Doctor of Physical Therapy

Department

Physical Therapy

First Advisor

Mary Weddle, PT, DSc

Abstract

Background and Purpose. Achilles tendinopathy is a chronic disorder resulting from stressing the tendon beyond its physiological threshold. Eccentric calf strengthening is a common intervention used to treat and prevent Achilles tendinopathy; however, the standard eccentric exercise model assumes unilateral involvement. The purpose of this case report is to describe the physical therapy intervention used to treat a patient with bilateral Achilles tendinopathy following two six-week periods of immobilization. Case Description. The patient was a 30 year old National Guard male soldier with a history of bilateral Achilles tendinopathy. The patient had difficulty participating in high-impact activities, secondary to pain. Previous physical therapy treatment attempts had failed, and the orthopedic physician recommended immobilization coupled with physical therapy intervention before considering surgery. Physical therapy intervention emphasized concentric and eccentric strength training and neuromuscular re-education. When the immobilization phases were complete, exercise progressed to prepare the patient for his demanding duties as a National Guard soldier. Outcomes. The patient reported decrease in pain and increased function in daily living and sporting activity as demonstrated by the Victorian Institute of Sport Assessment- Achilles questionnaire (VISA-A) questionnaire. The patient’s VISA-A scores improved from 25/100 on the day of initial evaluation to a 76/100 after 18 weeks of physical therapy intervention and immobilization. The patient also demonstrated an improvement of 4 points on the Patient Specific Functional Scale, exceeding the minimal detectable change to demonstrate statistical improvement in running two miles. Discussion.
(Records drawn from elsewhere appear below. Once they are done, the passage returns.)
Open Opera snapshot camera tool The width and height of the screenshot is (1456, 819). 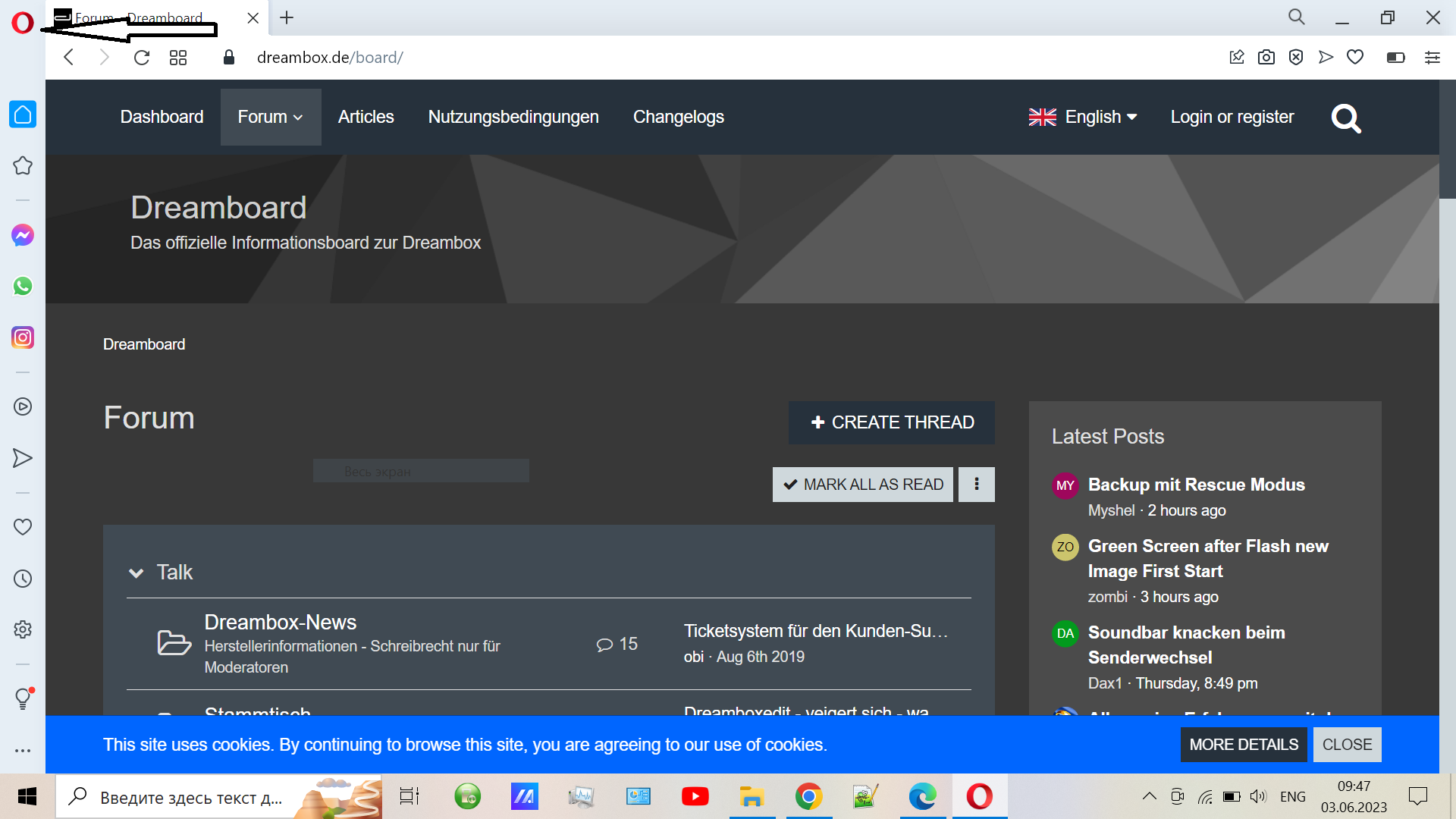click(x=1266, y=58)
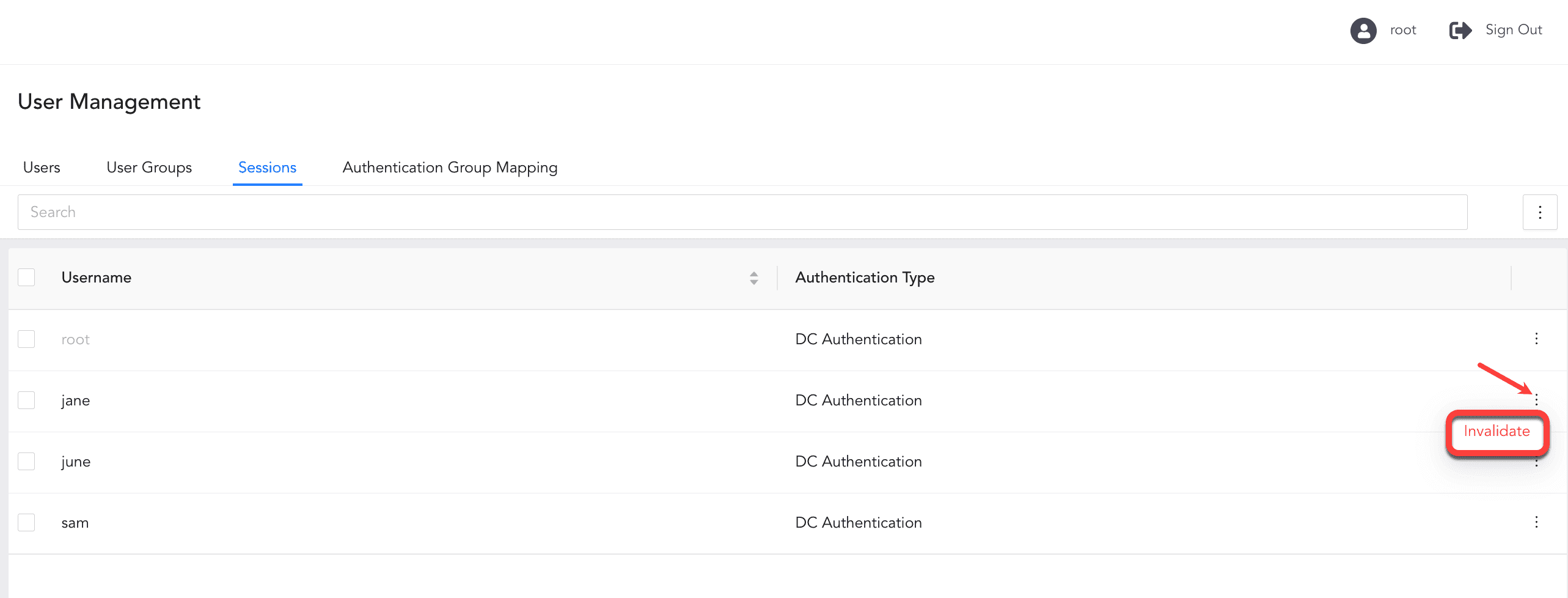Open the three-dot menu for root's session
The width and height of the screenshot is (1568, 598).
pyautogui.click(x=1536, y=339)
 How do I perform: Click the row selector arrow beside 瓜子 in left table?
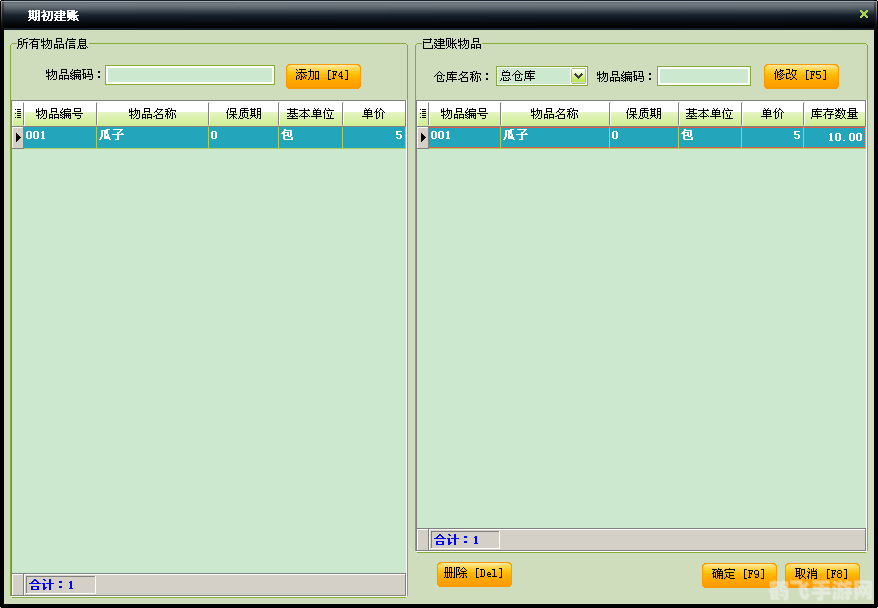click(x=17, y=135)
The standard eccentric calf strengthening model is not applicable for a patient with bilateral Achilles tendinopathy or immobilization. Furthermore, current research challenges the effectiveness of eccentric exercise and recommends including sport-specific functional strengthening and endurance programs in conjunction with eccentric exercise, instead of focusing on eccentric exercise alone. More research is needed to establish an exercise protocol specifically for patients with bilateral Achilles tendinopathy.